Networks constitute the foundation of political power; networking for social change is essentially the intentional linking and nurturing of already established personal relationships for a common purpose. As I observed in my prior learning portfolio, genuine community organizers simply articulate the beliefs people already hold, promote an agenda consistent with those beliefs, and provide opportunities for individuals to act on them.

A society that is uninformed cannot address a problem; a society that is misinformed cannot address it effectively; a society that is disinformed will probably make it worse.

--Jay Taber

Monday, April 07, 2008

Tool Misapplied

We recently had occasion to check out some ignominous associates of One Nation United, the leading Anti-Indian organization in the US, and found the usual suspects involved in opposing Native American gaming as part of their overall strategy to undermine indigenous sovereignty.
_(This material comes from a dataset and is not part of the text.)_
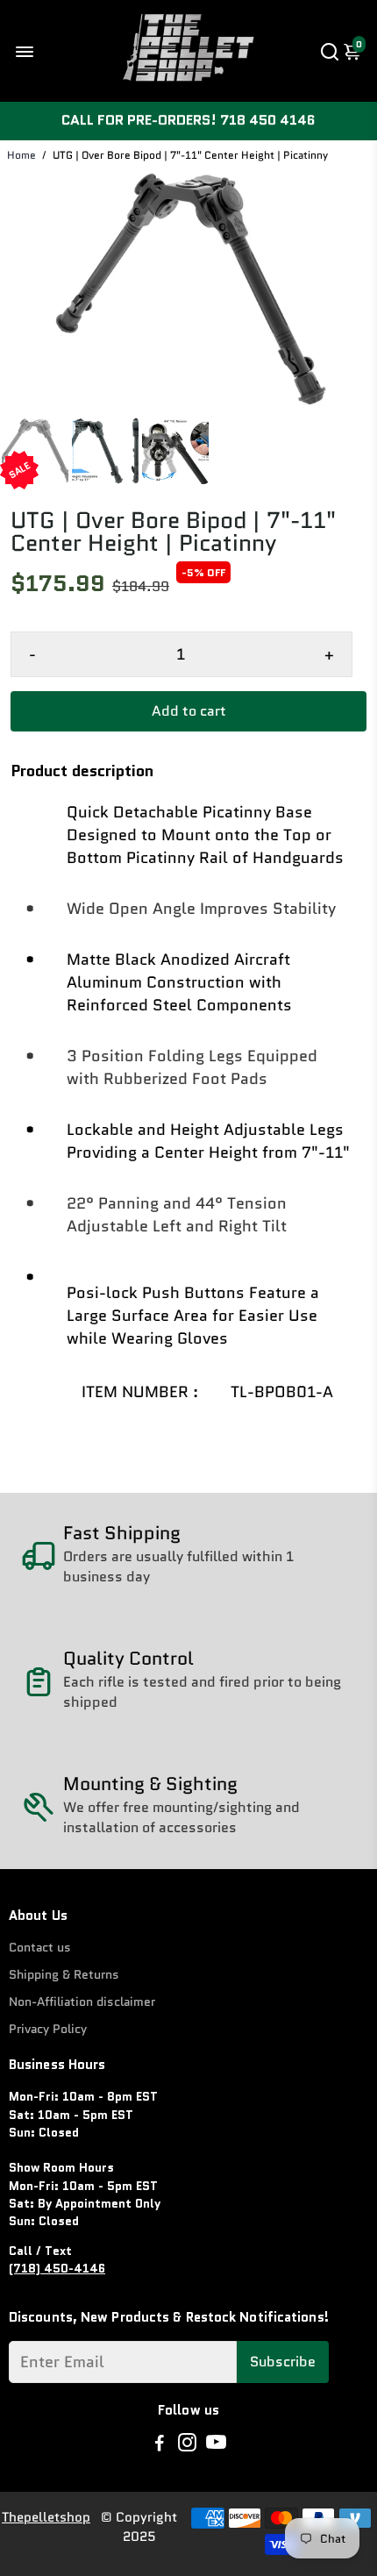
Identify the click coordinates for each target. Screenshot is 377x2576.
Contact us (40, 1947)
The first level of research took about two minutes on a standard search engine, but background on the individuals would, of course, take a little more money, time and effort.

As usual, we shared the documents with those who could put them to good use, but our perpetual question naturally arose. Why isn't this organizing tool taught as part of basic political science, instead of sequestered away in journalism schools?

I mean, open source research is so fundamental to positive social change, that leaving it to those seeking careers in corporate media seems like such a waste. Maybe that's the whole point.